さらに長く続いてきた店には、コーヒーのおともとなる名物メニューが必ずあるのだ。「進々堂 京大北門前」のフレンチロール、「イノダコーヒ」のナポリタン(正式名称は「イタリアン」)、「スマート珈琲店」のフレンチトースト、「フランソア喫茶室」のレアチーズケーキ、「六曜社珈琲店」のドーナツ…ああ、書き出したら止まらない。まだ挙げたい店があるし、モーニングひとつとっても店の色がある。老舗の喫茶店を巡るだけで、1ヶ月は滞在していられる。これってすごい!

老舗喫茶の名物に引けを取らない、コーヒーのおとも。それは開店5年目を迎える喫茶店のフルーツサンド!

だからこそ、わたしは思う。京都でカフェを始めるのは簡単。でも、喫茶店を始めるのはよっぽどの勇気がないと。実際、カフェやコーヒースタンドはここ数年の間に数えられないほど登場している。しかし新規参入した個人喫茶店で、老舗の名店に並んで「京都の喫茶文化」を伝えていく気概のある店は、街中ではここしかないと断言したい。それが「市川屋珈琲」である。開店5年目を迎えるこの店の名物は、季節ごとに変わるフルーツサンドイッチ。

季節のフルーツサンド1,130円(税込)。

盛夏の時期は「白桃」。マスターの市川陽介さん、ごめんなさい。この記事が配信される頃には「白桃」ではなく「いちじく」に変わっているのだけれど(2020年は9月20日ごろまで、いちじくを提供予定)、この白桃の断面はどうしてもお見せしたかった。どうやって切ったら、円盤みたいになるわけ? 見て興奮、食べて興奮。さらには大きな白桃が丸1個入って千円とちょっと、という喫茶店価格にびっくり(フルーツパーラーで食べたら、2倍3倍するのがあたりまえ)。
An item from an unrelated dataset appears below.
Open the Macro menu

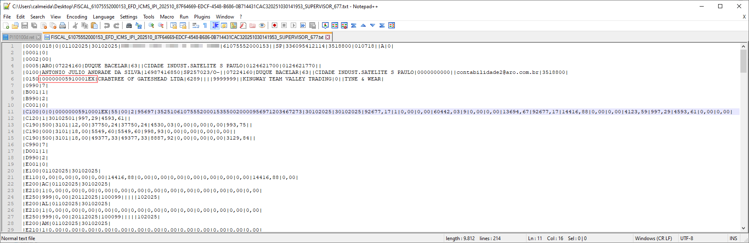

「今ごろ何言ってんの。この店のフルーツサンドは開店当時からインスタ映えで有名ですよ」というツッコミもあるでしょう。わたしも過去に和樂本誌で何度か撮影をしたこともある。が、あるとき気がついたのだ。季節が変わると中身の果物がスイッチするだけじゃないんだ! パンの切り方も、フルーツの散りばめ方も、サンドイッチをのせる大皿の色も、果物によって違う。そして毎年、同じ果物の組み合わせが登場するわけでもない。

秋の入り口に登場する「いちじくとバナナ」。ほわっと品のいいいちじくの味わいに少量のバナナを加えることでコクが増す。撮影に苦戦する私を見かねて、市川屋珈琲の若きスタッフがオシャレに撮ってくれました!

もしかして、この店のフルーツサンドイッチは一期一会なの?

「お決まり」のものが出てくることに安心する人もいるだろう。数百円でひとときを過ごす喫茶店という場所は特にそうだったりする。この店でもほかの軽食は、毎回同じ盛り付けのようだ。フルーツサンドにだけ許された、ちょっとした冒険。

春の始まりは「せとか、いよかん、金柑」の組み合わせ。

初夏を告げる「スイカ、メロン、キウイ、パイン、マンゴー」のトロピカルフルーツサンド!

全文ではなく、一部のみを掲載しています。